日本のお茶の間を長年支えてきた魔法瓶の老舗に、突如として激震が走っています。2020年1月21日、中国の電子レンジ大手であるギャランツの創業家が、日本の生活家電大手、象印マホービン株式会社の株式を13.5%まで買い増していたことが明らかになりました。さらに、彼らは象印の経営体制に強い疑問を投げかけ、次の株主総会で新たな取締役を提案する構えを見せています。
SNS上ではこのニュースに対し、「象印の炊飯器や水筒の技術が海外に流出してしまうのではないか」という不安の声が上がる一方で、「保守的な日本企業の経営に新しい風が吹くかもしれない」と期待する意見もあり、大きな注目を集めています。長年親しまれてきたブランドだからこそ、その行く末を心配するファンが多いのは当然のことと言えるでしょう。
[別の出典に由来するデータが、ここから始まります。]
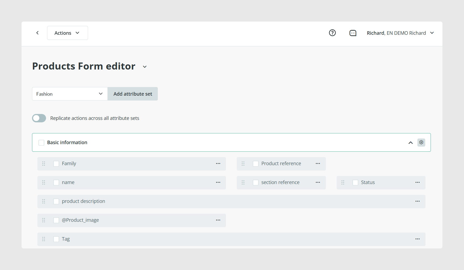Go back using the left arrow

37,33
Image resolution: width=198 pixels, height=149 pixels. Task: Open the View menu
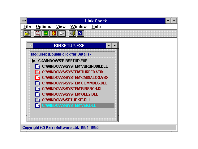coord(61,27)
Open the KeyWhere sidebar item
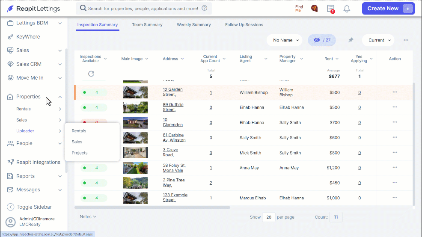Screen dimensions: 422x237 (x=28, y=37)
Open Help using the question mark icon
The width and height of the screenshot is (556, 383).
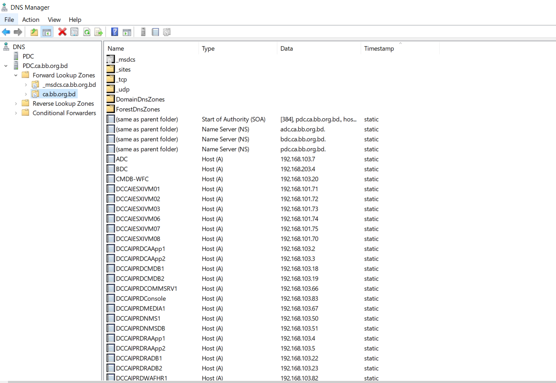(114, 32)
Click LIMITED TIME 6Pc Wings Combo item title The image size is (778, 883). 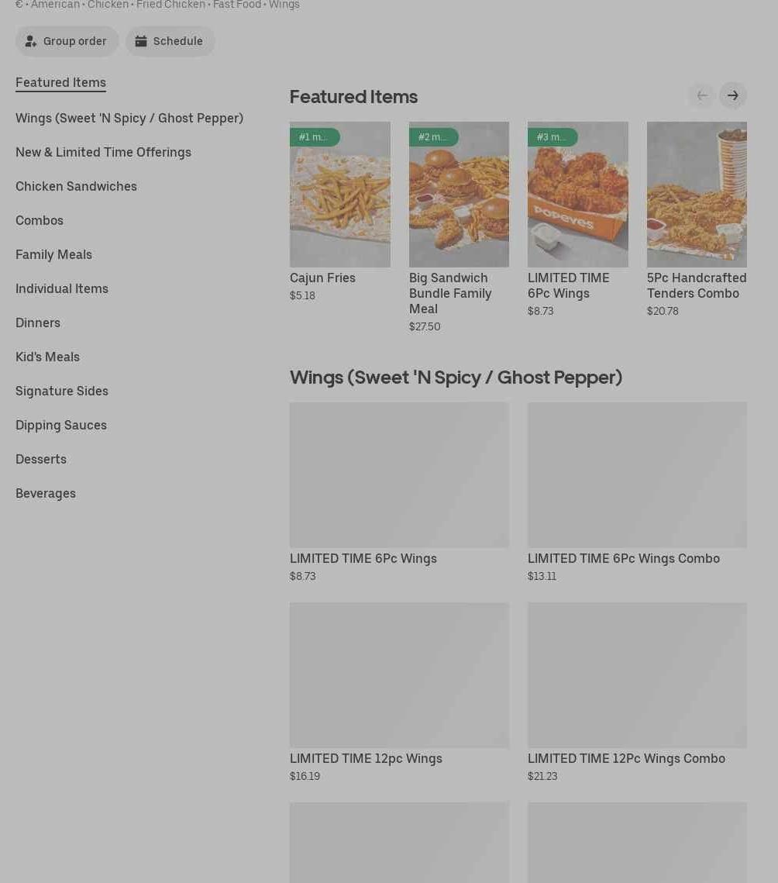click(x=623, y=558)
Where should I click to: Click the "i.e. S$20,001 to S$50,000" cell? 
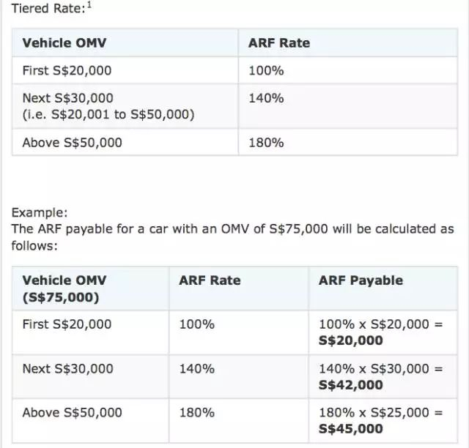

ギャランツは1978年に創業され、世界の電子レンジ市場で約3割のシェアを誇る巨大企業へと急成長を遂げました。その経営幹部である梁恵強副会長は、象印のコーポレートガバナンス(企業統治)、つまり企業が不祥事を起こさず健全な成長を遂げるための管理体制が「20年前で止まっている」と手厳しく批判し、経営の刷新を強く求めています。
実は、象印の業績はインバウンド(訪日外国人旅行者)による「爆買い」のブームが去った後、インターネット通販への対応の遅れなどが響き、4期連続の減収に落ち込んでいました。梁副会長は何度も日本を訪れて業務提携を提案したものの、象印側から明確な回答が得られなかったため、今回の強硬手段に出たという背景があります。
この事態に対して象印側も手をこまねいているわけではありません。すでにサントリーホールディングス株式会社の鳥井信吾副会長を取締役候補に迎える防衛策を打ち出し、対決姿勢を鮮明にしています。かつてのような単なる「業績不振企業の買収」とは異なり、今回は投資目的から始まった複雑な泥沼の主導権争いへと発展する様相を呈しています。
筆者の視点としては、グローバル競争が激化する現代において、日本の伝統的なモノづくり企業が過去の成功体験に縛られ続けることには限界があると感じます。技術力を守る防衛策は不可欠ですが、海外のダイナミックな販売網やスピード感を取り入れる柔軟性も、これからの老舗企業には求められるのではないでしょうか。
一方で、この「外から揺さぶり」を株式市場は好意的に受け止めているようです。海外企業との連携による業績回復への期待感から、象印の株価は短期間で約2割も上昇しました。投資家の間では、今回の騒動が象印にとって、眠れるブランド力を呼び覚ます良いきっかけになるのではないかという見方が広がっています。
運命の決戦の舞台となるのは、2020年2月19日に開催予定の象印の株主総会です。ここで象印が株主を納得させる明確な成長戦略を示せるかどうかが、今後の会社の命運を握ることになるでしょう。お馴染みの「ゾウのマーク」がこれからも輝き続けられるのか、その行方から目が離せません。